• _Required task_: Format the entries from the first line through the line containing "pos(51,333)" as a Markdown table with the columns Row and Content. Row holds a running number and Content holds the line, and blank lines are left out.
· · ·
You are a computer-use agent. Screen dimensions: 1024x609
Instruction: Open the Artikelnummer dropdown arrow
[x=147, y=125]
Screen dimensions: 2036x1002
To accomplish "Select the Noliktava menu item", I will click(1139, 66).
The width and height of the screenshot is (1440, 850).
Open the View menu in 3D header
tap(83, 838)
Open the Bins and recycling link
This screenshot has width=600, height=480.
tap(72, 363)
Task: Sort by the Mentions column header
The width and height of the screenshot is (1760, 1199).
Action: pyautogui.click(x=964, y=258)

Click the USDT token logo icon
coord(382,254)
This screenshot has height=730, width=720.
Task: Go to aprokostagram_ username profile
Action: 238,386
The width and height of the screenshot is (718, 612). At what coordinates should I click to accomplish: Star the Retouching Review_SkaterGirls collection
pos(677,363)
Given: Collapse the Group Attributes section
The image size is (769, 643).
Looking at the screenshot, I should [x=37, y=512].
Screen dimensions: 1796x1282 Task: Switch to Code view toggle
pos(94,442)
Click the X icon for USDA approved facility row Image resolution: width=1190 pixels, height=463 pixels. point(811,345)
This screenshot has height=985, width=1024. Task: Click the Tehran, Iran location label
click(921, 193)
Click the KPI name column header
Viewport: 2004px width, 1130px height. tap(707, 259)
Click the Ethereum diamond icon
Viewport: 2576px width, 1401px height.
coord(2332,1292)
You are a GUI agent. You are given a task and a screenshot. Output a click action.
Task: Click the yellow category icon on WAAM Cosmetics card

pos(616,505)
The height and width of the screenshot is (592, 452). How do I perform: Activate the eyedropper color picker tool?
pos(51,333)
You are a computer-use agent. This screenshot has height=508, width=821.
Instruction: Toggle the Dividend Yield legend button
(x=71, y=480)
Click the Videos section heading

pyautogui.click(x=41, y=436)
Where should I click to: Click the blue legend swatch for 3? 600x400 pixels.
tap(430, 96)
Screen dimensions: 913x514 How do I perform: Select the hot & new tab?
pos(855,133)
· · ·
• _Solution for this problem_:
| Row | Content |
|---|---|
| 1 | You are a computer-use agent. Screen dimensions: 1024x609 |
| 2 | Instruction: Open the Artikelnummer dropdown arrow |
| 3 | [x=147, y=125] |
| 4 | Screen dimensions: 2036x1002 |
| 5 | To accomplish "Select the Noliktava menu item", I will click(1139, 66). |
| 6 | The width and height of the screenshot is (1440, 850). |
| 7 | Open the View menu in 3D header |
| 8 | tap(83, 838) |
| 9 | Open the Bins and recycling link |
| 10 | This screenshot has width=600, height=480. |
| 11 | tap(72, 363) |
| 12 | Task: Sort by the Mentions column header |
| 13 | The width and height of the screenshot is (1760, 1199). |
| 14 | Action: pyautogui.click(x=964, y=258) |
| 15 | Click the USDT token logo icon |
| 16 | coord(382,254) |
| 17 | This screenshot has height=730, width=720. |
| 18 | Task: Go to aprokostagram_ username profile |
| 19 | Action: 238,386 |
| 20 | The width and height of the screenshot is (718, 612). At what coordinates should I click to accomplish: Star the Retouching Review_SkaterGirls collection |
| 21 | pos(677,363) |
| 22 | Given: Collapse the Group Attributes section |
| 23 | The image size is (769, 643). |
| 24 | Looking at the screenshot, I should [x=37, y=512]. |
| 25 | Screen dimensions: 1796x1282 Task: Switch to Code view toggle |
| 26 | pos(94,442) |
| 27 | Click the X icon for USDA approved facility row Image resolution: width=1190 pixels, height=463 pixels. point(811,345) |
| 28 | This screenshot has height=985, width=1024. Task: Click the Tehran, Iran location label |
| 29 | click(921, 193) |
| 30 | Click the KPI name column header |
| 31 | Viewport: 2004px width, 1130px height. tap(707, 259) |
| 32 | Click the Ethereum diamond icon |
| 33 | Viewport: 2576px width, 1401px height. |
| 34 | coord(2332,1292) |
| 35 | You are a GUI agent. You are given a task and a screenshot. Output a click action. |
| 36 | Task: Click the yellow category icon on WAAM Cosmetics card |
| 37 | pos(616,505) |
| 38 | The height and width of the screenshot is (592, 452). How do I perform: Activate the eyedropper color picker tool? |
| 39 | pos(51,333) |